Or maybe you didn't know you was speaking to a Mexican soldier, or

something like that." He made a move to rise. "Ex-cuse ME, if I've

said something I hadn't ought. I'll beat it, while the beating's good."



"No, you won't. You'll stay right where you are." His frank acceptance

of her hostile attitude steadied Jean. "Do you think I came all the

way down here just to say hello?"



"Search me." Art studied her curiously. "I never could keep track of

what you thought and what you meant, and I guess you haven't grown any

easier to read since I saw you last. I'll be darned if I know what you

came for; but it's a cinch you didn't come just to be riding on the

cars."



"No," drawled Jean, watching him. "I didn't. I came after you."



Art Osgood stared, while his cheeks darkened with the flush of

confusion. He laughed a little. "I sure wish that was the truth," he

said. "Jean, you never would have to go very far after any man with

two eyes in his head. Don't rub it in."



"I did," said Jean calmly. "I came after you. I'd have found you if I

had to hunt all through Mexico and fight both armies for you."



"Jean!" There was a queer, pleading note in Art's voice. "I wish I

could believe that, but I can't. I ain't a fool."



"Yes, you are." Jean contradicted him pitilessly. "You were a fool

when you thought you could go away and no one think you knew anything

at all about--Johnny Croft."



Art's fingers had been picking at a loose splinter on the wooden rail

whereon he sat. He looked down at it, jerked it loose with a sharp

twist, and began snapping off little bits with his thumb and

forefinger. In a minute he looked up at Jean, and his eyes were

different. They were not hostile; they were merely cold and watchful

and questioning.



"Well?"



"Well, somebody did think so. I've thought so for three years, and so

I'm here." Jean found that her breath was coming fast, and that as she

leaned back against a post and gripped the rail on either side, her

arms were quivering like the legs of a frightened horse. Still, her

voice had sounded calm enough.



Art Osgood sat with his shoulders drooped forward a little, and

painstakingly snipped off tiny bits of the splinter. After a short

silence, he turned his head and looked at her again.

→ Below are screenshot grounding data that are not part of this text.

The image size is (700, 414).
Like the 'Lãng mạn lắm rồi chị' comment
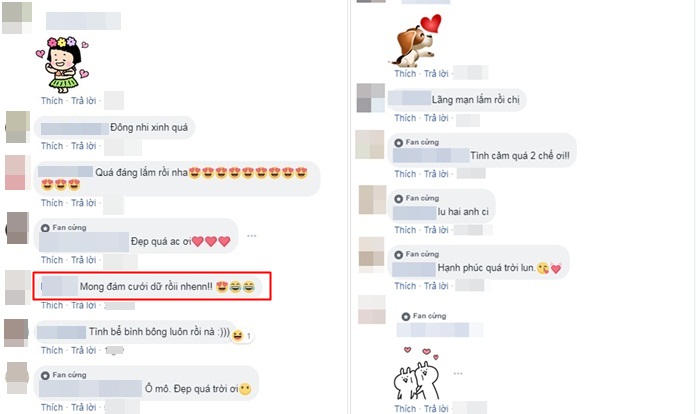coord(405,118)
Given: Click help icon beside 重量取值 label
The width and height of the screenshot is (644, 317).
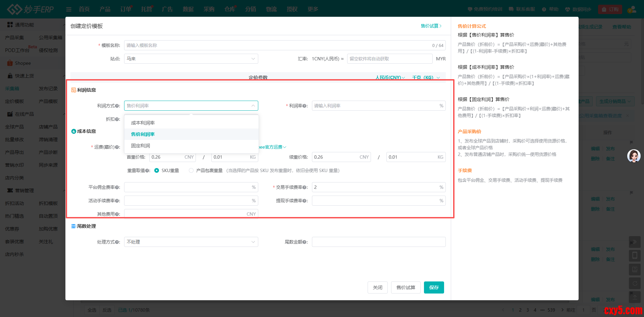Looking at the screenshot, I should pyautogui.click(x=147, y=171).
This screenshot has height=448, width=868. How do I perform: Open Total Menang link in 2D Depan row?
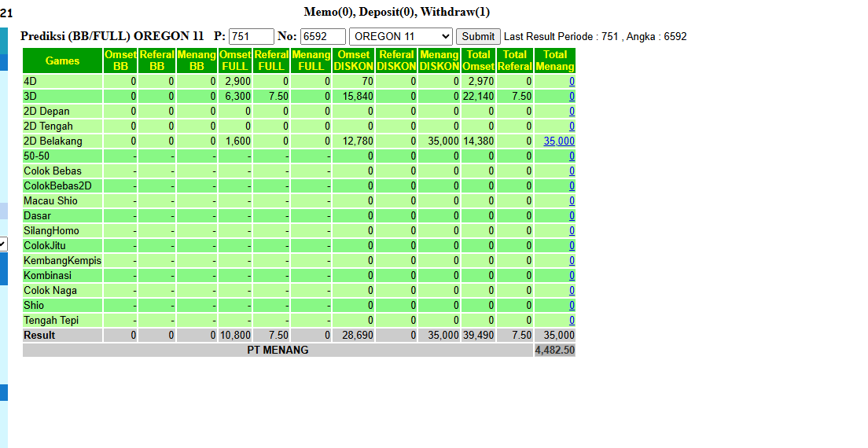pyautogui.click(x=572, y=111)
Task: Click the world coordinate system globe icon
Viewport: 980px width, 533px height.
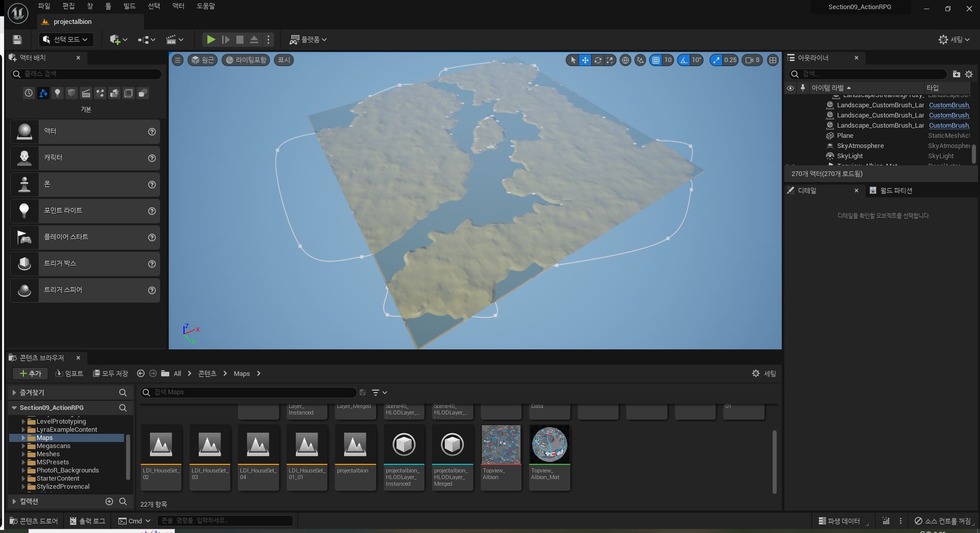Action: point(625,60)
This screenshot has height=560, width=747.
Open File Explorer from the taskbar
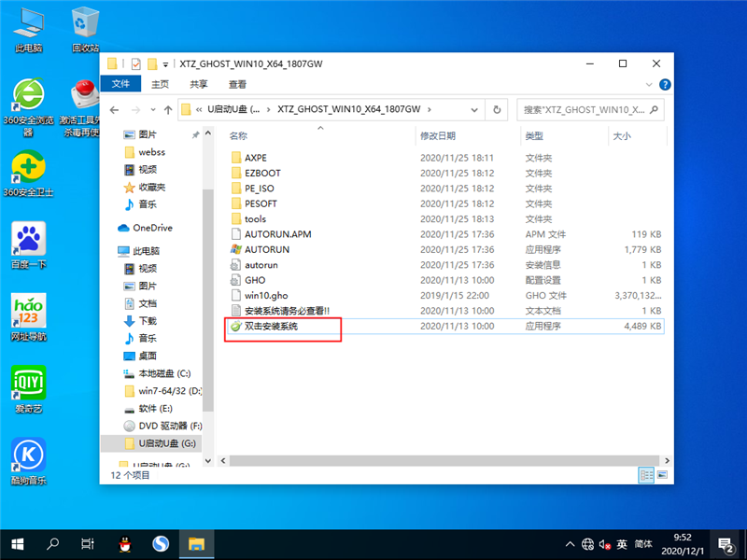(x=195, y=544)

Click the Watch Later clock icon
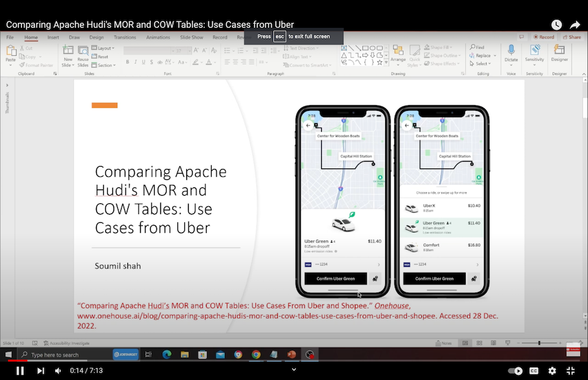556,25
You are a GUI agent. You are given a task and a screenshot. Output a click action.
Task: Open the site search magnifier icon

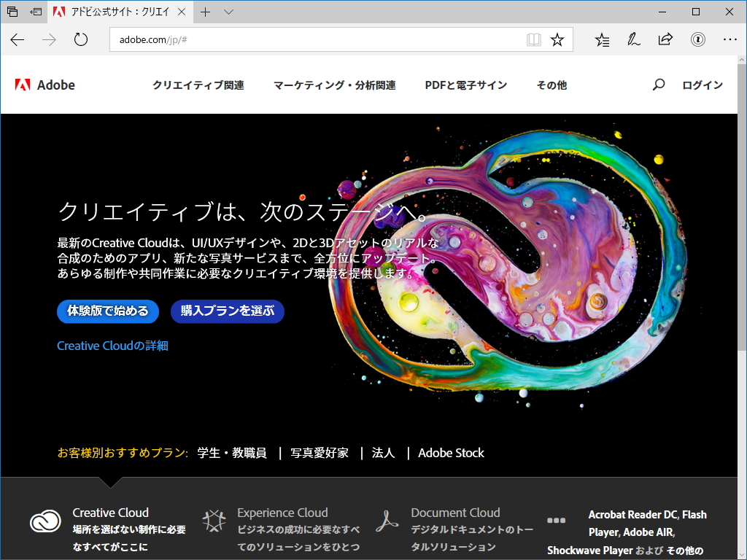click(659, 85)
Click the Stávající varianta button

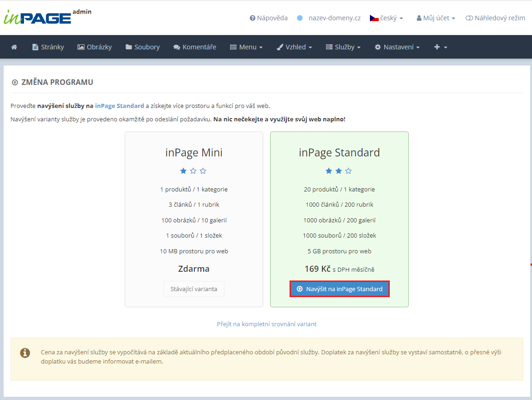click(x=194, y=289)
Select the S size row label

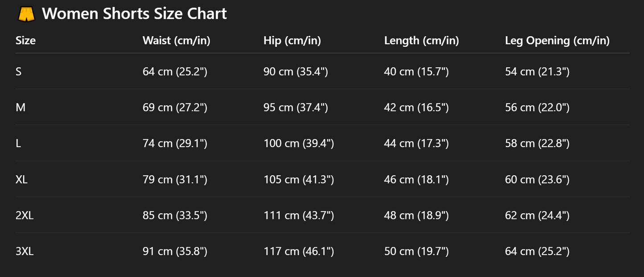tap(19, 71)
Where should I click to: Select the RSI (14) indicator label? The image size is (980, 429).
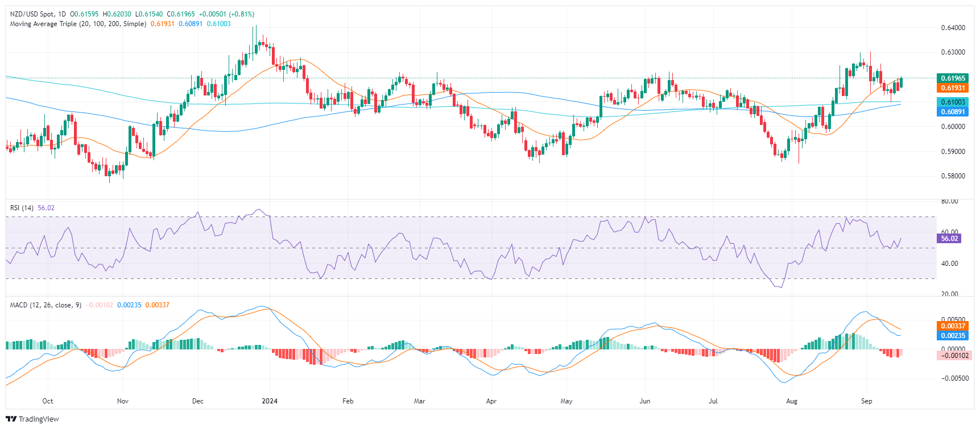(22, 208)
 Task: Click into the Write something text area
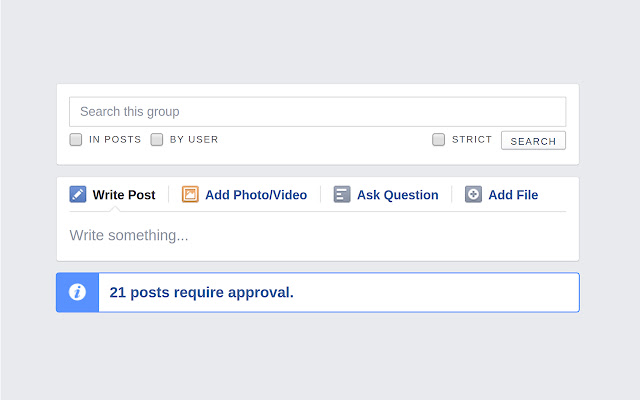[318, 236]
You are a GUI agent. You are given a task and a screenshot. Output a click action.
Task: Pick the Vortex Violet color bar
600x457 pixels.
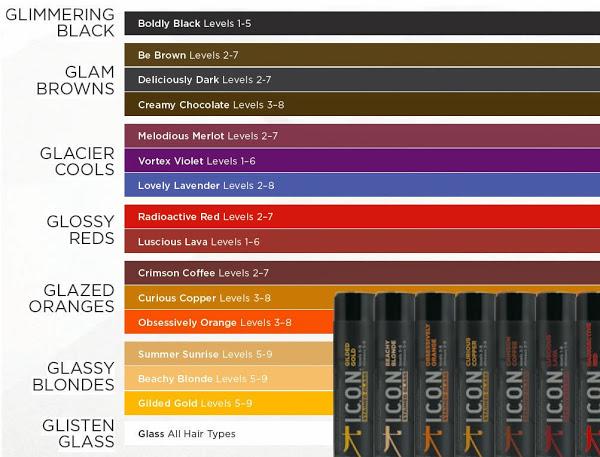[x=360, y=160]
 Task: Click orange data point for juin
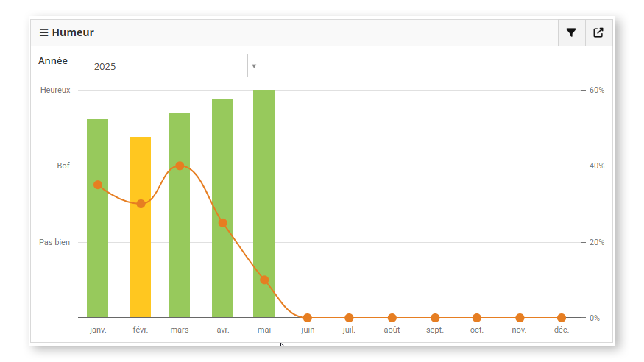307,318
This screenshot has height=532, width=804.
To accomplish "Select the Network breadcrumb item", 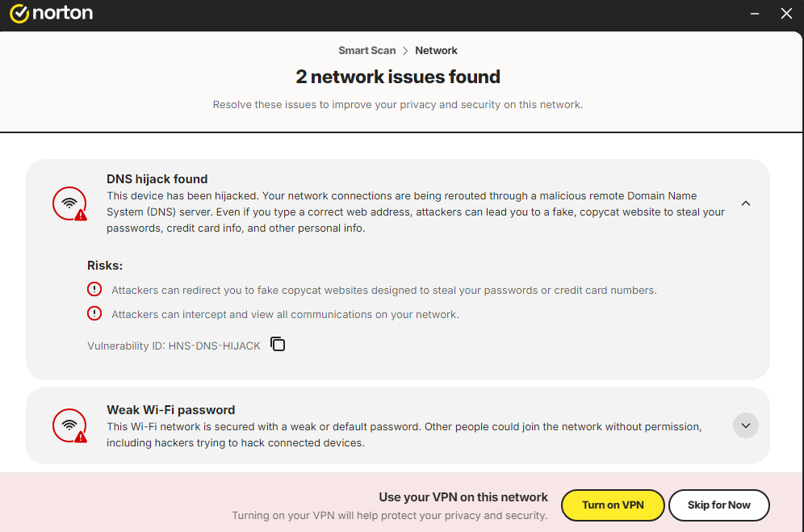I will [436, 50].
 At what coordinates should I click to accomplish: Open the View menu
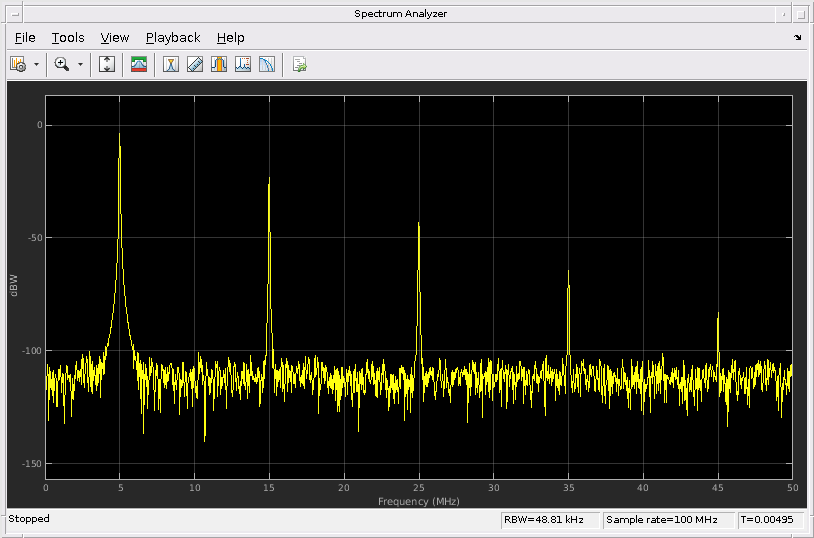[x=115, y=38]
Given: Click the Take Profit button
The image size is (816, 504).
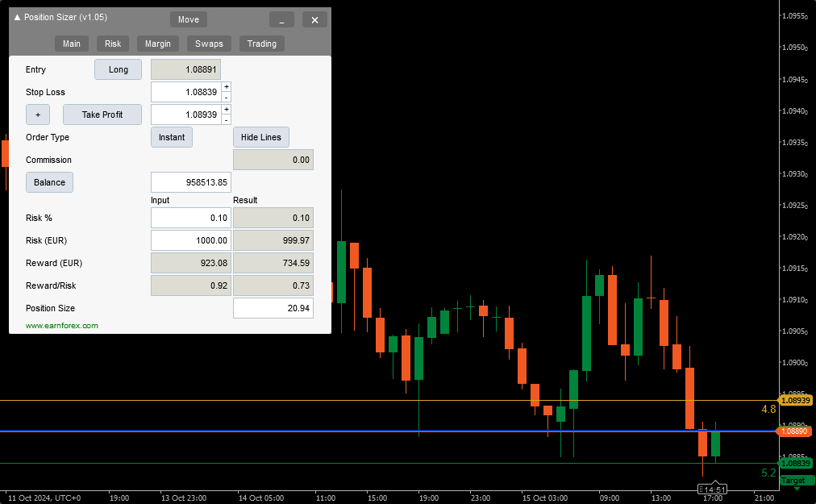Looking at the screenshot, I should pos(102,115).
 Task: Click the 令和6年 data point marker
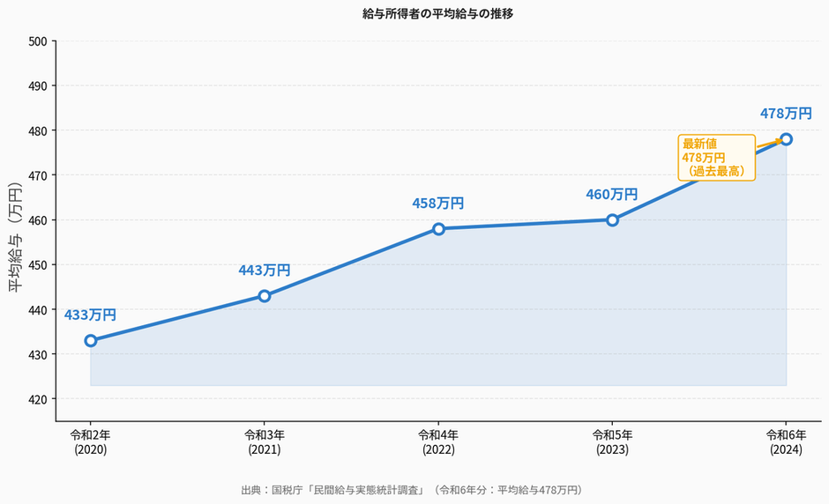tap(786, 139)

"I shouldn't think you'd want to stir up that trouble after all this

while," he said. "But women are queer. I can't see, myself, why you'd

want to bother hunting me up on account of--that."



Jean weighed his words, his look, his manner, and got no clue at all to

what was going on back of his eyes. On the surface, he was just a

tanned, fairly good-looking young man who has been reluctantly drawn

into an unpleasant subject.



"Well, I did consider it worth while bothering to hunt you up," she

told him flatly. "If you don't think it's important, you at least

won't object to going back with me?"



Again his glance went to her face, plainly startled. "Go back with

you?" he repeated. "What for?"



"Well--" Jean still had some trouble with her breath and to keep her

quiet, smooth drawl, "let's make it a woman's reason. Because."



Art's face settled to a certain hardness that still was not hostile.

"Becauses don't go," he said. "Not with a girl like you; they might

with some. What do you want me to go back for?"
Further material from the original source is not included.